Comments (4)
Hi @paul-hawkins ,
It seems like DABEST only allows paired tests between two sets of data, while paired comparisons can be carried out on three or more sets of data.
This is half-correct: paired comparisons can only be done on pairs of data. For instance, using the data you posted in #98,
new_df = pd.read_csv('all_ringrmsd_data_only.txt', sep='\t')
# Need to have an ID column so DABEST knows which observations go together.
new_df.rename(columns={"Unnamed: 0": "id"}, inplace=True)

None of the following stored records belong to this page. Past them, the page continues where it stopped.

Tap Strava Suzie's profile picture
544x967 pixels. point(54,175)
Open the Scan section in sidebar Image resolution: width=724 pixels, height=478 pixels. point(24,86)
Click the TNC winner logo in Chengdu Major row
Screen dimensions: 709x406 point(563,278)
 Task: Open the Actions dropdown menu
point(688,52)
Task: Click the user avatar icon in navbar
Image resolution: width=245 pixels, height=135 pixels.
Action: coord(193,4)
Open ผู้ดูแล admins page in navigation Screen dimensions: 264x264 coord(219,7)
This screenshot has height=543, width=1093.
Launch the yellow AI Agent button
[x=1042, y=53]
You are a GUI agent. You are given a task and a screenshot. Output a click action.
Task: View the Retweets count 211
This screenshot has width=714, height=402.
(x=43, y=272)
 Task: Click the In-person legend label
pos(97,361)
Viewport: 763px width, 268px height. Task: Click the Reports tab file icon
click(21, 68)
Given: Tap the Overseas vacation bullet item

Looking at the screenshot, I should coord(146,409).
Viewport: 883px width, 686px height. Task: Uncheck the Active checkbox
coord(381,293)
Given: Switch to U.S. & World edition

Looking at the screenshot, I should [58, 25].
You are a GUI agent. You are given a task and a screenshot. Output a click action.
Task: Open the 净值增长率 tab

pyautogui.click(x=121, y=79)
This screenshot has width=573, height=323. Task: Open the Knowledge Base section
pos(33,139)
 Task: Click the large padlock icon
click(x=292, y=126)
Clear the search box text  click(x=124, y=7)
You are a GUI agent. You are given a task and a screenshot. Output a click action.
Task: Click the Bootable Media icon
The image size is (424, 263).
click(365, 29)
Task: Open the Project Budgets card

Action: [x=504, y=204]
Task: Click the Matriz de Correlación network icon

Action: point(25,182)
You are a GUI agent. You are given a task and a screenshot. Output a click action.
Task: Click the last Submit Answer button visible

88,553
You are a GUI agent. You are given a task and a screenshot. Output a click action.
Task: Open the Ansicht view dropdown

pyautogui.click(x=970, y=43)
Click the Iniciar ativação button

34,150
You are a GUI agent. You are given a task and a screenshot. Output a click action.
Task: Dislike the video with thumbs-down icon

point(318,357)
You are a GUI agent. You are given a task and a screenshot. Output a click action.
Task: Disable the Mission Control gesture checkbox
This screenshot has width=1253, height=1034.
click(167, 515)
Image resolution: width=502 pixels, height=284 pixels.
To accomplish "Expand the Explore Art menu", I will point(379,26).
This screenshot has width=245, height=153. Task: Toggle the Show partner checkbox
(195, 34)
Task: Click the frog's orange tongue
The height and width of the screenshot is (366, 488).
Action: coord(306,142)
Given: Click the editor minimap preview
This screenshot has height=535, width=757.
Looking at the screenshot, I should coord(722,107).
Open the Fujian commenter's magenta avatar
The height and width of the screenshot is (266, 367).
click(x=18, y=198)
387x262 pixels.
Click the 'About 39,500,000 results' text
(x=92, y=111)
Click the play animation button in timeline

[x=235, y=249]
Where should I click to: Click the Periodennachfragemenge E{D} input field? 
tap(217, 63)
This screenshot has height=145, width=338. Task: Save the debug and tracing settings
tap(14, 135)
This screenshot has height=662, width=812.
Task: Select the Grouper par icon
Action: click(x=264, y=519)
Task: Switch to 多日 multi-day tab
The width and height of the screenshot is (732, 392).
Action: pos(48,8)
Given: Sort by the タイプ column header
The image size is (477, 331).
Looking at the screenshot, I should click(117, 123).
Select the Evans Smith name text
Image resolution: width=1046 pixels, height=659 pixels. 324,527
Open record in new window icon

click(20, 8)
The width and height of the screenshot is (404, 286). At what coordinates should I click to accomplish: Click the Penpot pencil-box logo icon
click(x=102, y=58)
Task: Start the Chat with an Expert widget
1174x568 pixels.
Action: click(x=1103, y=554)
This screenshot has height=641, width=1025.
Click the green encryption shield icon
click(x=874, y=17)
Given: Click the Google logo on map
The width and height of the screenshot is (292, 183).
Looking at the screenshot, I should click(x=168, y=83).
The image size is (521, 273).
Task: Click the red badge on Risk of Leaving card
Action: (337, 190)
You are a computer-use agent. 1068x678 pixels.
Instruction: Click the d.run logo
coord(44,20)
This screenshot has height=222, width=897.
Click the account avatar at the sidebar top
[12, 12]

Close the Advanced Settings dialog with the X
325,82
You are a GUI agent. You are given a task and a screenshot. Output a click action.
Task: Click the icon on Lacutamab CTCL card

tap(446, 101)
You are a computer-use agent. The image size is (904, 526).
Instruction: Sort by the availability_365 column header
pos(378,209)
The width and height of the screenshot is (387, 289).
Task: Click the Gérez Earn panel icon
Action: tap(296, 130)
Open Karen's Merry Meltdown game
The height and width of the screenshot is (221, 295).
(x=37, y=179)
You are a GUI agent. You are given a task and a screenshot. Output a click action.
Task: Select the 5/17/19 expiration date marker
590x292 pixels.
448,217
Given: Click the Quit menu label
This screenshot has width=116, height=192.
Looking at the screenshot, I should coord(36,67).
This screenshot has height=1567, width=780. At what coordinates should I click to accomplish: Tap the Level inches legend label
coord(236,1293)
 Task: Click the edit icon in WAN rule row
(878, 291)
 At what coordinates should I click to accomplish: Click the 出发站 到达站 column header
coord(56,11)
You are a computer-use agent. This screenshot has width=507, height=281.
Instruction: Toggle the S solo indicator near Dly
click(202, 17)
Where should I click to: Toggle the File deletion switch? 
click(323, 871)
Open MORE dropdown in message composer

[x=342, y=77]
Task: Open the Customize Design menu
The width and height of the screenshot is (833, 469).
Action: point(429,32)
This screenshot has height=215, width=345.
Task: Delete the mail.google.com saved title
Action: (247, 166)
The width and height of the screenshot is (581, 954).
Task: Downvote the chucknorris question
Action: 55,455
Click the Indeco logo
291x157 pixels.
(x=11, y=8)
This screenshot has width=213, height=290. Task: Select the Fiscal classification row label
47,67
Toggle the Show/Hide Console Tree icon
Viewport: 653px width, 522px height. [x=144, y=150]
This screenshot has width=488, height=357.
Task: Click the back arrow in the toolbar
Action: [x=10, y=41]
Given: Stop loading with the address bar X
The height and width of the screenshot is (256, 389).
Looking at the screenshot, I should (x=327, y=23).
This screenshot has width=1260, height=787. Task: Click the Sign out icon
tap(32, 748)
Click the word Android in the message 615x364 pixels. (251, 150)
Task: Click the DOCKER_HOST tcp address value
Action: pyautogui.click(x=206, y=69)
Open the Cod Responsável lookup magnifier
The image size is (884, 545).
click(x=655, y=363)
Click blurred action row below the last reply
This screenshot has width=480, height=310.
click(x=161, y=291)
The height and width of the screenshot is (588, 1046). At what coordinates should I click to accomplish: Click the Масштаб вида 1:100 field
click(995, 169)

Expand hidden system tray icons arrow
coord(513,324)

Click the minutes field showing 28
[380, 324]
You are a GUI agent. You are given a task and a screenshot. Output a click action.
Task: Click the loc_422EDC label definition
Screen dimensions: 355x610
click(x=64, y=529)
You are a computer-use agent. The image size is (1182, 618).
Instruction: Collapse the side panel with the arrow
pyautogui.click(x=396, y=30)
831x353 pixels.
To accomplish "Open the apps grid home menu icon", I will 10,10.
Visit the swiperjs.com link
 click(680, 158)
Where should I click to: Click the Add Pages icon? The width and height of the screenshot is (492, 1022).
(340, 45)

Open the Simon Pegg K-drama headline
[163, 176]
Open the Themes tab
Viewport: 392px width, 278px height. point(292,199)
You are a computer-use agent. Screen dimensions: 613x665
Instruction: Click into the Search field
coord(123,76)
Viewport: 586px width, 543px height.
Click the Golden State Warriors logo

multi_paired = dabest.load(
new_df,
# Here, we assume OMEGA and MOE are a set of repeated measures,
# while Macromodel and Desmond are a second, unrelated set of repeated measures.
idx=(('OMEGA','MOE'),
('Macromodel', 'Desmond')),
id_col="id", paired=True)
multi_paired.cohens_d.plot();
DABEST v0.3.0
=============
Good afternoon!
The current time is Fri Apr 24 16:12:45 2020.
The paired Cohen's d between OMEGA and MOE is 0.182 [95%CI 0.0781, 0.285].
The p-value of the two-sided permutation t-test is 0.0014.
The paired Cohen's d between Macromodel and Desmond is 0.314 [95%CI 0.179, 0.448].
The p-value of the two-sided permutation t-test is 0.0.
5000 bootstrap samples were taken; the confidence interval is bias-corrected and accelerated.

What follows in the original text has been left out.